これを回避するため、サスペンションを硬めにするので、乗り心地がやや悪くなる傾向だ。
そして、スライドドアは高価な装備。価格も高くなり、ひとクラス上のコンパクトカー(ガソリン車)以上の価格になるケースが多い。

ハイト系とロールーフ系は、残念な結果に…

5位となったダイハツ ムーヴ系以下は、特殊なジムニーを除き、すべて前年比割れとなった。
完全にマーケットのトレンドが、スーパーハイト系に移っていることを感じさせる。
残念な結果となったハイト系とロールーフ系は、よいクルマが多いものの、今後もあまり成長が期待できないカテゴリーとなりそうだ。

人気薄だが、総合バランスに優れるハイト系カテゴリー

一昔前には軽自動車の代名詞とも呼ばれた、人気モデルであるスズキ ワゴンRも前年比83.4%、7位に沈んでいる。
ワゴンRをもってしても、大幅前年比割れしてしまうほどハイト系の人気は低迷している。

ワゴンR

人気が無くなっているとはいえ、ハイト系はバランスが良く、多くの人におすすめできるカテゴリーだ。
スーパーハイト系ほど背は高くないが、十分な広さを誇り、燃費性能も良好。
スライドドアではなく、一般的なヒンジドアなので、価格もスーパーハイト系より安価で乗り心地も良い。

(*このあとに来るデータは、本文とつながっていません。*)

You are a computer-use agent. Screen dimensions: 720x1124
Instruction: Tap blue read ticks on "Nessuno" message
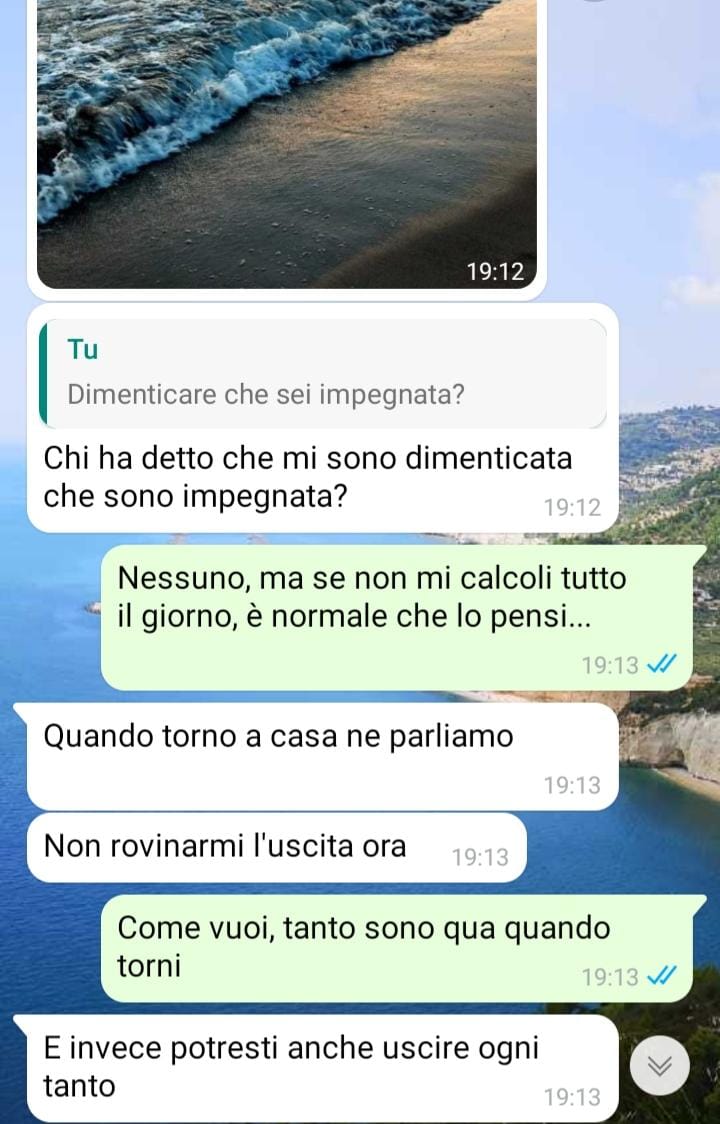click(660, 665)
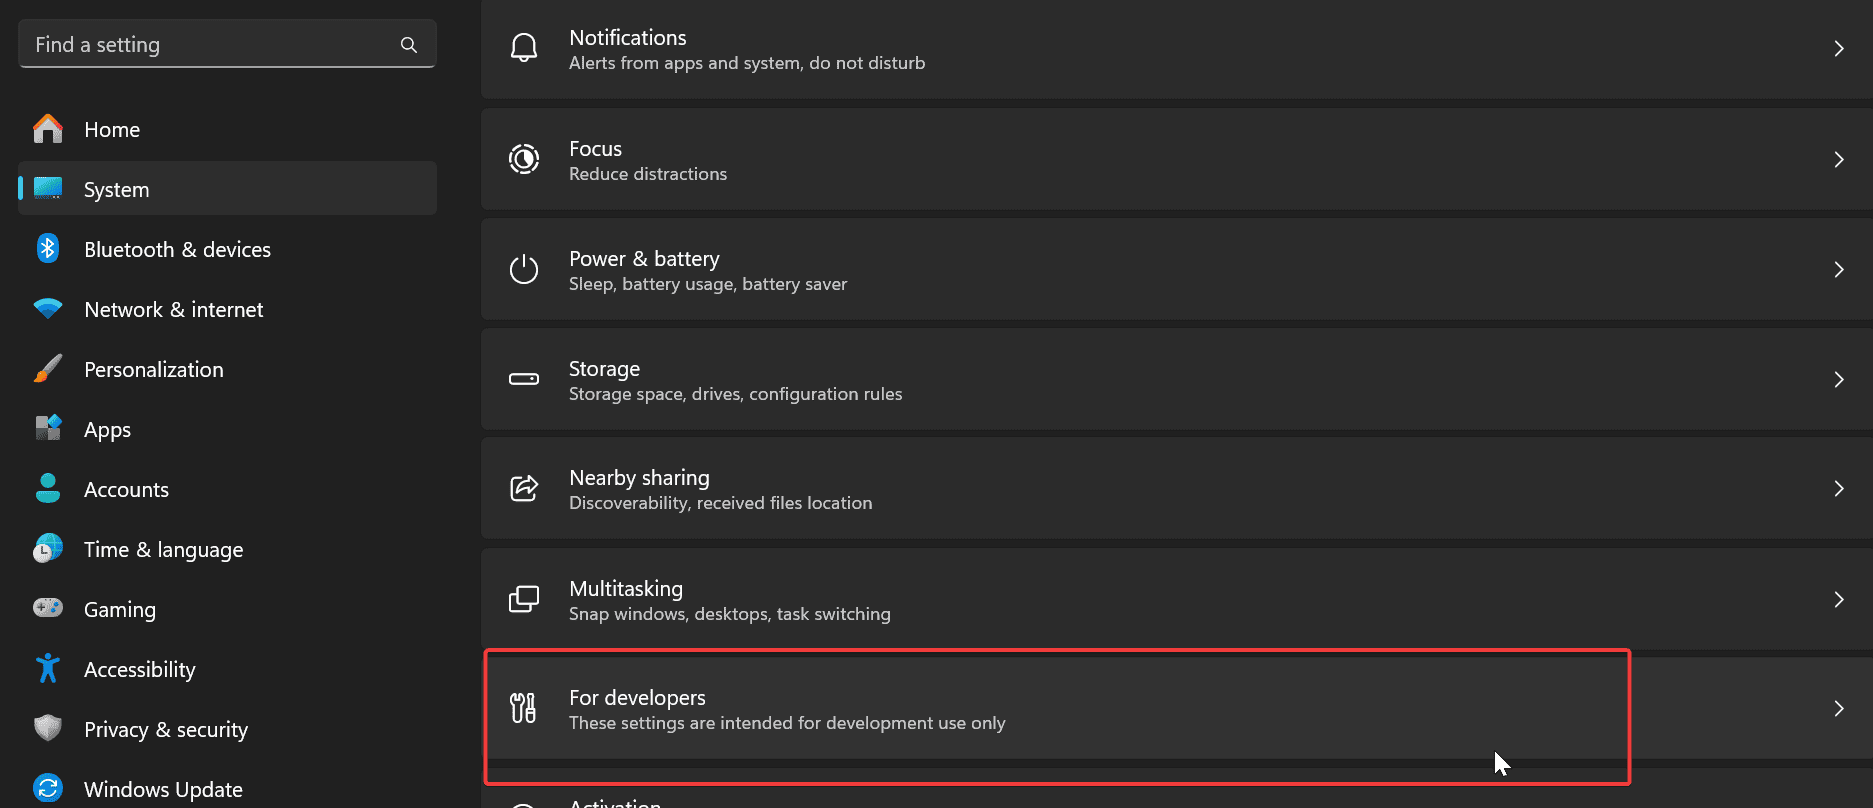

小さい子供や高齢者を乗せる機会があまりない人は、コストパフォーマンスも優れているのでおすすめだ。

健闘もむなしく大幅減となったロールーフ系

通勤や通学、買い物・送迎など、生活の足としてピッタリなのが、ロールーフ系軽自動車だ。
ダイハツ ミラシリーズが6位、スズキ アルトシリーズが8位と健闘している。
とくに、ミラシリーズは、ワゴンRより売れている。